Marinus Gea Dorong Sistem Imigrasi Terintegrasi untuk Perkuat Pengawasan Warga Negara Asing

Oleh Ahmad Yusuf
SHARE   :

Marinus Gea Dorong Sistem Imigrasi Terintegrasi untuk Perkuat Pengawasan Warga Negara Asing
Foto: (Sumber :Anggota Komisi XIII DPR RI Marinus Gea saat melakukan pertemuan dengan jajaran keimigrasian daerah dalam rangka Kunjungan Kerja Komisi XIII DPR RI di Provinsi Sumatera Utara, Jumat (12/6).)

Pantau - Anggota Komisi XIII DPR RI Marinus Gea meminta sistem keimigrasian nasional dibangun secara terintegrasi dan transparan guna memperkuat pengawasan terhadap warga negara asing (WNA) di Indonesia saat melakukan kunjungan kerja ke Provinsi Sumatera Utara, Jumat (12/6).

Pengawasan WNA Dinilai Memerlukan Data yang Terbuka

Marinus menegaskan bahwa Imigrasi memiliki peran penting sebagai penjaga pintu masuk dan keluar orang asing sekaligus institusi yang bertanggung jawab mengawasi aktivitas WNA untuk menjaga kedaulatan negara.
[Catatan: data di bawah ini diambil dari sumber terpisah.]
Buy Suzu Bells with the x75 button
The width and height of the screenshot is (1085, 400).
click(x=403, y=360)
“Imigrasi ini adalah institusi penjaga gerbang masuk keluarnya orang asing di Indonesia dan juga institusi yang melakukan pengawasan terhadap gerak-gerik serta aktivitas orang asing di Indonesia untuk menjaga kedaulatan negara kita,” ujarnya.

Ia menilai data keimigrasian perlu disajikan secara lebih transparan dan dapat diakses secara optimal oleh petugas di berbagai daerah agar proses pengawasan berjalan efektif.
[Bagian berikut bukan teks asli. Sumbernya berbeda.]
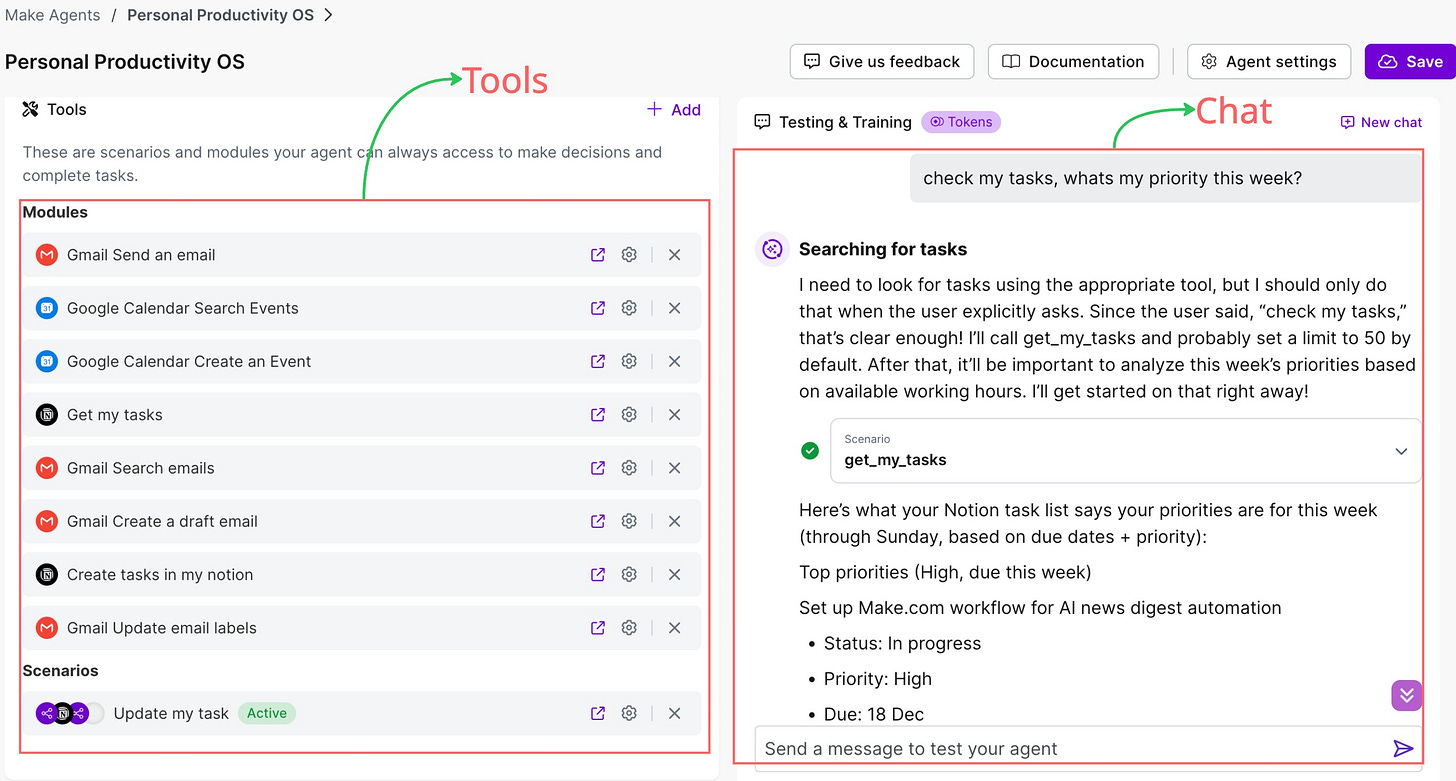Screen dimensions: 1456x781
Task: Add a new tool with the Add link
Action: 674,109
“Data yang disajikan selama ini sering memunculkan pertanyaan karena kita menduga masih ada ketidaktransparanan. Untuk itu perlu digitalisasi yang lebih transparan agar akses data bisa dilakukan secara nasional dan terintegrasi,” katanya.

Usulkan Dashboard Nasional Keimigrasian

Marinus menjelaskan bahwa distribusi data dari pusat hingga kantor wilayah dan kantor imigrasi daerah penting dilakukan mengingat pengawasan langsung terhadap aktivitas WNA berada di tingkat daerah.
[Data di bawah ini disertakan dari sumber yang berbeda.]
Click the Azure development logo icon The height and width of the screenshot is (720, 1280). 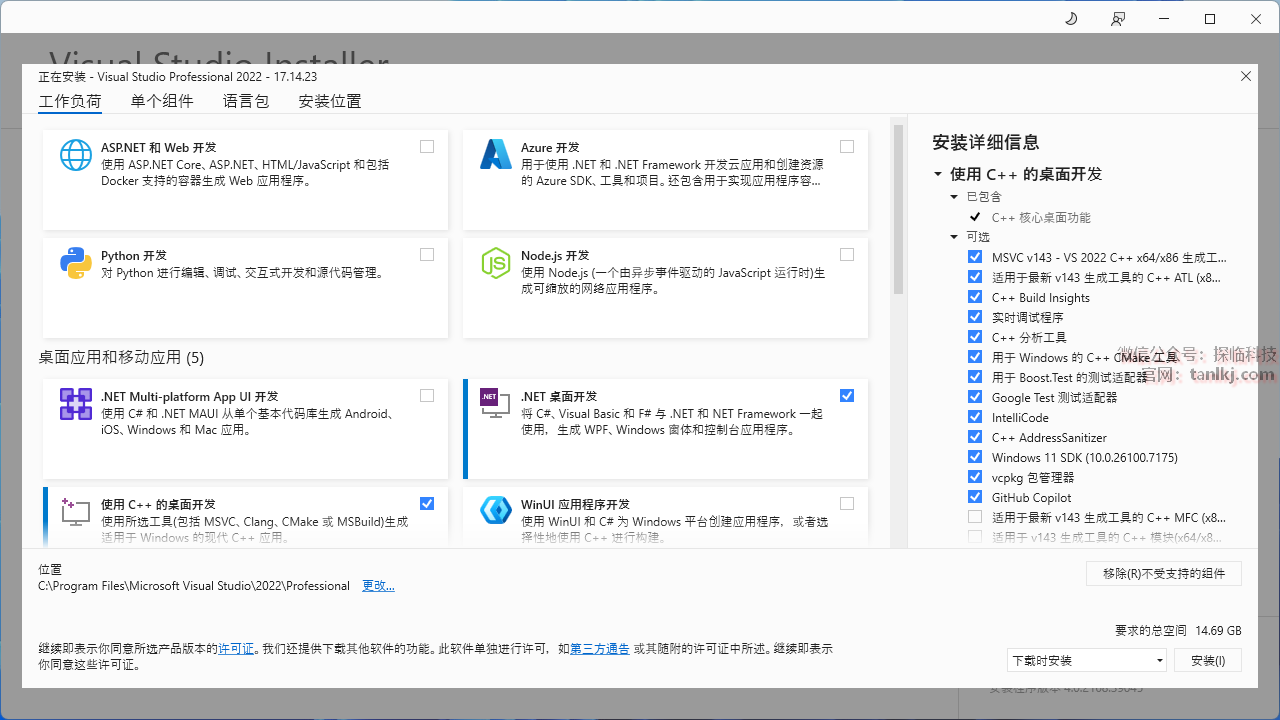tap(496, 155)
Menurutnya, petugas perlu mengetahui riwayat perlintasan, lokasi tinggal, jenis izin, hingga status keberadaan setiap WNA secara real time melalui sistem digital yang terintegrasi.

“Kalau pengawasan hanya dimonitor oleh pusat, tentu bebannya sangat besar. Kita memiliki banyak pintu masuk dan keluar orang asing di Indonesia. Karena itu distribusi pengawasan harus dilakukan melalui sistem digital yang terbuka dan terintegrasi,” tegasnya.

Ia juga mendorong pembangunan dashboard nasional yang mampu menampilkan data kedatangan, izin tinggal, masa berlaku dokumen, serta informasi keberangkatan WNA untuk meningkatkan efektivitas dan akuntabilitas pengawasan keimigrasian.